Bagaimana dia bisa melanjutkan hidup setelah malam yang kelam ini? Dalam kepanikan yang melanda, dia merasa kehilangan bagian dari dirinya yang tidak akan pernah kembali.
Elaine melihat pakaiannya yang teronggok di lantai bersama stelan mahal pria itu.
Sambil menahan sakit dia mengenakan pakaiannya dan berjalan keluar dari kamar yang telah menjadi saksi kejadian mengerikan yang dia alami.
Dia harus pulang sekarang.
Elaine menemukan tas dan sepatunya berserakan di ruang tamu. Dia membungkuk mengambil tasnya dan memeriksa ponselnya untuk melihat jam.
Pukul 03.15 dini hari.
Di kamar kosnya Elaine meringkuk di ranjangnya dengan perasaan hancur.
Dia memegang ponselnya, melihat pesan dari Marissa yang dikirim empat jam yang lalu, setelah tiga panggilannya tidak dijawab.
Marissa menanyakan kabarnya, mungkin khawatir karena Elaine tidak menjawab panggilannya.
Marissa adalah satu-satunya orang yang bisa dia percayai, tetapi bagaimana dia bisa memberitahunya tentang apa yang terjadi?
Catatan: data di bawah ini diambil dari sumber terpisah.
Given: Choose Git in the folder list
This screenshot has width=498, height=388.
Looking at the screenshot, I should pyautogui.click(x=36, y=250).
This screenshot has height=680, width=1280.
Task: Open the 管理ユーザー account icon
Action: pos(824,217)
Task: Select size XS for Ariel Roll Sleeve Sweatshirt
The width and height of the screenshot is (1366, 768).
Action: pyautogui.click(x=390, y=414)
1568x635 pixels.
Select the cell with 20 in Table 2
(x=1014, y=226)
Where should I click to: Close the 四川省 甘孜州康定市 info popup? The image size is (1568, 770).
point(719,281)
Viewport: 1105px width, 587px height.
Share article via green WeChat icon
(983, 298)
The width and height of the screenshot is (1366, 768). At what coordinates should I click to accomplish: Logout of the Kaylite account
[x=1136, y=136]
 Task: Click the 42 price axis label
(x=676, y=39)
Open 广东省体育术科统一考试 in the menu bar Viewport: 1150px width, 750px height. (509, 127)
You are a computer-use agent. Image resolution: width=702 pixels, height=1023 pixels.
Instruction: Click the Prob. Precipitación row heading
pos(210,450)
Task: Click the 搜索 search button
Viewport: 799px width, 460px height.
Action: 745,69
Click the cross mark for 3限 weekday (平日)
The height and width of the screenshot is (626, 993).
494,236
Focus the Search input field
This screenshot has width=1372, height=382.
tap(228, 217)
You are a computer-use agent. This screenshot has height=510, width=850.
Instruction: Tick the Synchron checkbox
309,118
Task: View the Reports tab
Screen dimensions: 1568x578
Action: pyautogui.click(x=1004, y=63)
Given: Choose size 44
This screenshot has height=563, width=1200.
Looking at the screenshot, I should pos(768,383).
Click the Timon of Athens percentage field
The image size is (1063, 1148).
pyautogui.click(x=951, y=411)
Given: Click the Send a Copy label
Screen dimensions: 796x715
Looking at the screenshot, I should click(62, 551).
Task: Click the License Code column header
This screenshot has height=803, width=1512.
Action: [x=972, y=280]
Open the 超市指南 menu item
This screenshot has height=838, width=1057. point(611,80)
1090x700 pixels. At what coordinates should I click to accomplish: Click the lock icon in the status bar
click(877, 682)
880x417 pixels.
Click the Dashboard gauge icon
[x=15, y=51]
Elaine tidak ingin membuat sahabatnya khawatir, tapi dia tidak bisa menyimpan rasa sakit ini sendirian.
Dia ingin berbicara dengan seseorang. Tapi ini masih terlalu pagi untuk menelepon sahabatnya.
Elaine juga melihat ada empat panggilan dari operator Tim Respons Cepat rumah sakit. Pasti ada situasi darurat lagi. Tapi bagaimana dia bisa menjawab panggilan itu?
Elaine menggigit bibirnya dengan kuat, merasakan sakit hati ketika peristiwa mengerikan itu membayang di benaknya.
Elaine membungkuk, memeluk kedua lututnya erat.
Hanya air mata yang mengalir melewati pipinya.